ところが2012年、アメリカ東海岸最大規模のカジノがあるアトランティックシティを擁するニュージャージー州が、2012年にスポーツ賭博の合法化に踏み切りました。これに対し、全米大学体育協会はPASPAに違反しているとして訴訟を起こしましたが、ニュージャージー州はPASPA自体が州の主権を侵害していると反論。訴訟は最高裁判所に持ち込まれ、2018年に「PASPAはアメリカ合衆国憲法修正第10条に違反している」という判決が下りました。

PASPAがなくなったことにより、各州は相次いでスポーツ賭博の合法化を決定。ゴールドマン・サックスの推定によると、PASPAの廃止から1年以内にアメリカ人が1カ月に賭ける金額は約5000万ドル(約71億円)に達し、2023年後半には月間10億ドル(約1420億円)を超えたとのこと。



記事作成時点で、スポーツ賭博が引き続き違法となっている州は10以上ありますが、38の州で合法化されています。合法化の時期は州によって異なるため、社会学者はスポーツ賭博の影響について合法化した州と非合法のままの州を比較したり、合法化の前後で起きた変化を調査したりすることができます。

リーマン氏は、近年発表された複数の論文で憂慮すべきパターンが確認されたとしています。2024年7月に発表された1つ目の報告は、各世帯がスポーツ賭博に1ドル(約142円)費やすごとに投資口座に入れる資金が2ドル(約284円)減少することが報告されています。また、クレジットカードの支払いが滞ったり、限度額を超過したりするリスクも高まることや、その影響がすでに経済的に不安定な世帯で特に強いことも確認されたとのこと。

2024年8月に発表された2つ目の報告では、オンラインのスポーツ賭博が合法化された州では家計が破産するリスクが25〜30%増加し、債務支払いの延滞も増えることが報告されています。この影響は平均所得の低い郡に住む男性に集中しているそうで、やはりスポーツ賭博が貧困層に悪影響を及ぼすことが示唆されています。

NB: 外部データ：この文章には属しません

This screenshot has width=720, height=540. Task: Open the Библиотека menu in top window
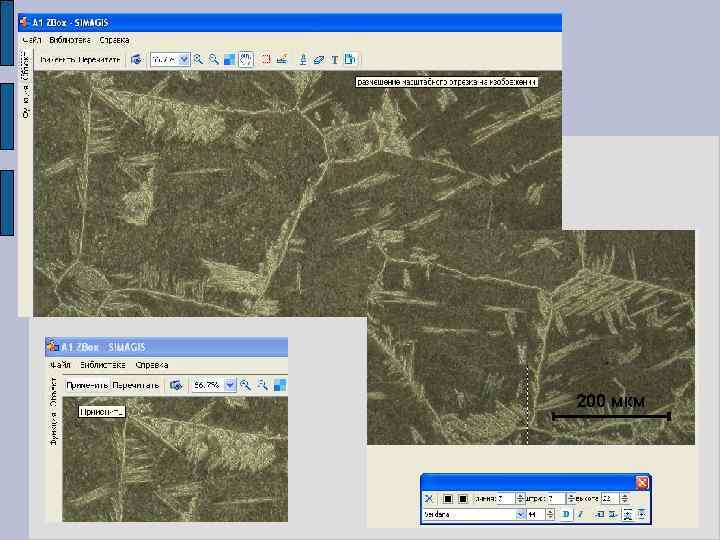pyautogui.click(x=69, y=40)
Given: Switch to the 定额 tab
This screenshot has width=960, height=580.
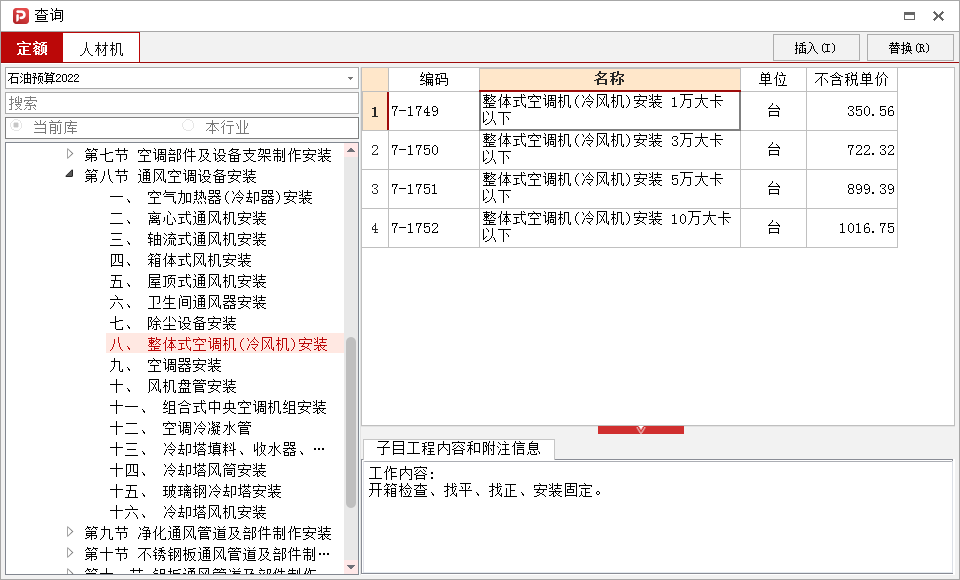Looking at the screenshot, I should pos(31,47).
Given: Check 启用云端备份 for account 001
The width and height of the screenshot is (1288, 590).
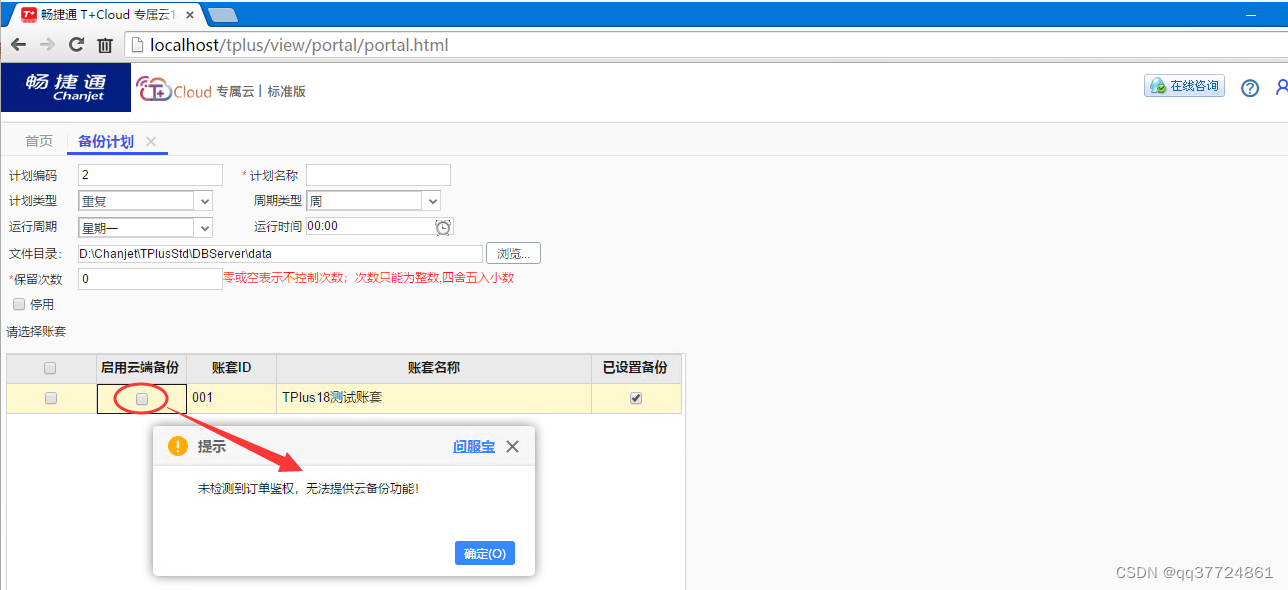Looking at the screenshot, I should click(x=140, y=398).
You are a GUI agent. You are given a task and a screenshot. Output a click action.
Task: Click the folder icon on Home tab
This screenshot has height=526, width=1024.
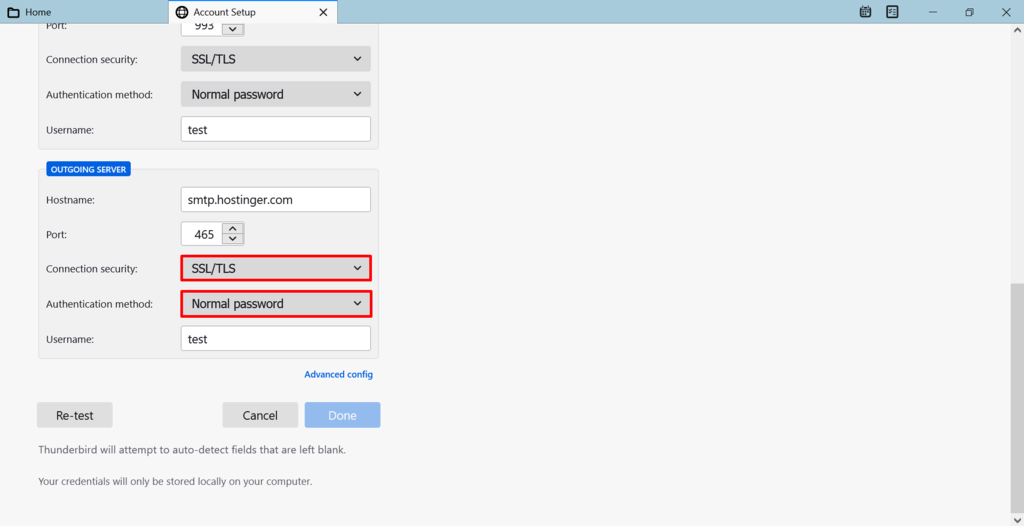pos(13,12)
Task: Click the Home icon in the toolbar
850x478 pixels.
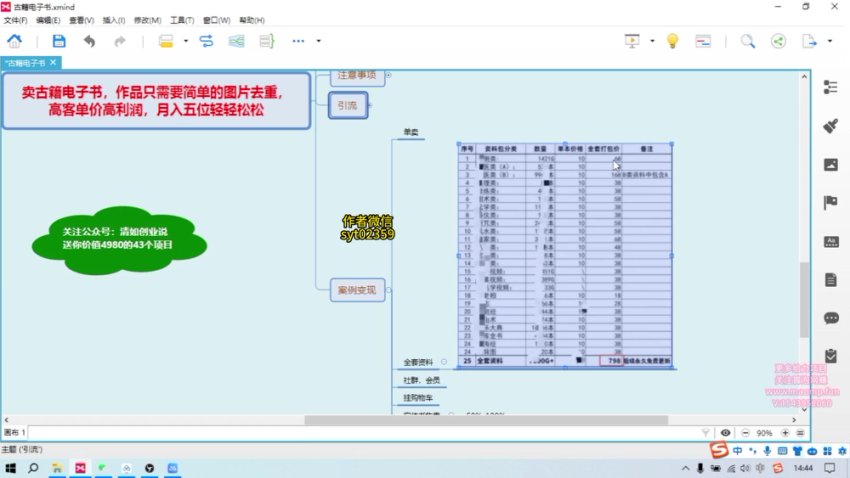Action: (x=16, y=41)
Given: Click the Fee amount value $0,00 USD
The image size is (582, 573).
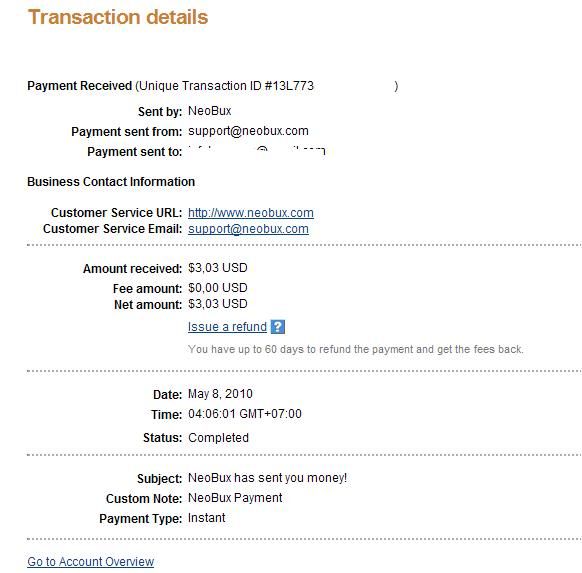Looking at the screenshot, I should pyautogui.click(x=218, y=288).
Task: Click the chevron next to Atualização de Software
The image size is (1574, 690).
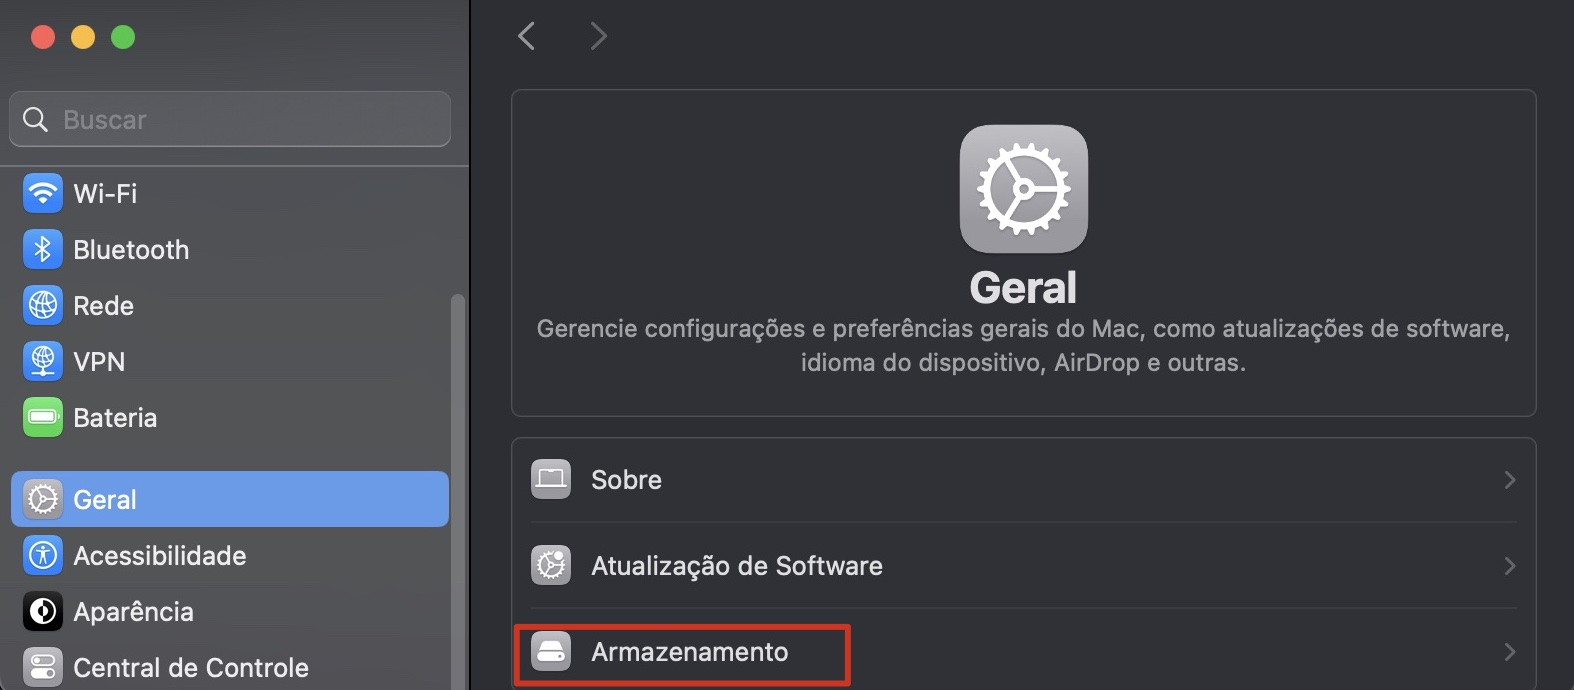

さらに、オレゴン大学の経済学者らが2024年9月に発表した論文では、「スポーツ賭博の合法化によって家庭内暴力が増加する」という予期せぬ結果が明らかになっています。過去の研究では、NFLのホームチームが逆転負けすると男性がパートナーに暴力を振るう可能性が10%増加することがわかっていましたが、この影響はスポーツ賭博が合法である州だとさらに大きくなるとのことです。



リーマン氏は、「研究のデザインにより、これらの結果はスポーツギャンブルが何と相関しているかだけでなく、何を引き起こすかを明らかにしています」とコメント。多くの人々は娯楽としてほんの少額を賭けて満足できるかもしれませんが、中には強迫的にのめり込んで借金や破産に至り、家庭内暴力やうつ病などにつながるリスクがあります。低所得世帯が本来であれば家を買ったり、学位を取得したり、借金を返したりするために使えたはずの資金をスポーツ賭博に使ってしまうことも問題です。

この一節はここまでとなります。